### DATA FOR THE TASK:
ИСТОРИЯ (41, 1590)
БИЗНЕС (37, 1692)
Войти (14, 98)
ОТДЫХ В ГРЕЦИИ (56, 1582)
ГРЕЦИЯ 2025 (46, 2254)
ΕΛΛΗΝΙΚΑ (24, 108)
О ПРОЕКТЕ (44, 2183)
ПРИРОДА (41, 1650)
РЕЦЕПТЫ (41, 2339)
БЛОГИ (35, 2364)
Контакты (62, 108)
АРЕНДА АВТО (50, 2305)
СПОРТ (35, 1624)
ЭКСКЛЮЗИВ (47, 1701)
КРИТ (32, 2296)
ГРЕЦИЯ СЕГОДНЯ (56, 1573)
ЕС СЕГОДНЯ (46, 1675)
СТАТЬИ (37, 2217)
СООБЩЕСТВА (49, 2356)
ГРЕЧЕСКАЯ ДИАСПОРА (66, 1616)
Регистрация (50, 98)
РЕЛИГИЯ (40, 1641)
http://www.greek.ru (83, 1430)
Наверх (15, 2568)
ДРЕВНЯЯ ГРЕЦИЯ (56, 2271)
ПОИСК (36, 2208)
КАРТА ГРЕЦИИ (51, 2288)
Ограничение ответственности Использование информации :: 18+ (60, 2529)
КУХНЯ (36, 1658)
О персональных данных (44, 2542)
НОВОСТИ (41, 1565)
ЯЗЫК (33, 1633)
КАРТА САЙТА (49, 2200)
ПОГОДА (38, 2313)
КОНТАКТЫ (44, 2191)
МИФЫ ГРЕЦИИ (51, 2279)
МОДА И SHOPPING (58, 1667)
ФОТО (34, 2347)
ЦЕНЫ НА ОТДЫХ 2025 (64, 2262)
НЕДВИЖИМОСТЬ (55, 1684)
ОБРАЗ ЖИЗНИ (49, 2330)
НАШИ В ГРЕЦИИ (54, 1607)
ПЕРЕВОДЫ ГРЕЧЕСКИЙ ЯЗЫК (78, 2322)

### PROBLEM DETAILS:
Each line of the data is to be retyped exactly.

### PROBLEM SOLUTION:
ИСТОРИЯ (41, 1590)
БИЗНЕС (37, 1692)
Войти (14, 98)
ОТДЫХ В ГРЕЦИИ (56, 1582)
ГРЕЦИЯ 2025 (46, 2254)
ΕΛΛΗΝΙΚΑ (24, 108)
О ПРОЕКТЕ (44, 2183)
ПРИРОДА (41, 1650)
РЕЦЕПТЫ (41, 2339)
БЛОГИ (35, 2364)
Контакты (62, 108)
АРЕНДА АВТО (50, 2305)
СПОРТ (35, 1624)
ЭКСКЛЮЗИВ (47, 1701)
КРИТ (32, 2296)
ГРЕЦИЯ СЕГОДНЯ (56, 1573)
ЕС СЕГОДНЯ (46, 1675)
СТАТЬИ (37, 2217)
СООБЩЕСТВА (49, 2356)
ГРЕЧЕСКАЯ ДИАСПОРА (66, 1616)
Регистрация (50, 98)
РЕЛИГИЯ (40, 1641)
http://www.greek.ru (83, 1430)
Наверх (15, 2568)
ДРЕВНЯЯ ГРЕЦИЯ (56, 2271)
ПОИСК (36, 2208)
КАРТА ГРЕЦИИ (51, 2288)
Ограничение ответственности Использование информации :: 18+ (60, 2529)
КУХНЯ (36, 1658)
О персональных данных (44, 2542)
НОВОСТИ (41, 1565)
ЯЗЫК (33, 1633)
КАРТА САЙТА (49, 2200)
ПОГОДА (38, 2313)
КОНТАКТЫ (44, 2191)
МИФЫ ГРЕЦИИ (51, 2279)
МОДА И SHOPPING (58, 1667)
ФОТО (34, 2347)
ЦЕНЫ НА ОТДЫХ 2025 (64, 2262)
НЕДВИЖИМОСТЬ (55, 1684)
ОБРАЗ ЖИЗНИ (49, 2330)
НАШИ В ГРЕЦИИ (54, 1607)
ПЕРЕВОДЫ ГРЕЧЕСКИЙ ЯЗЫК (78, 2322)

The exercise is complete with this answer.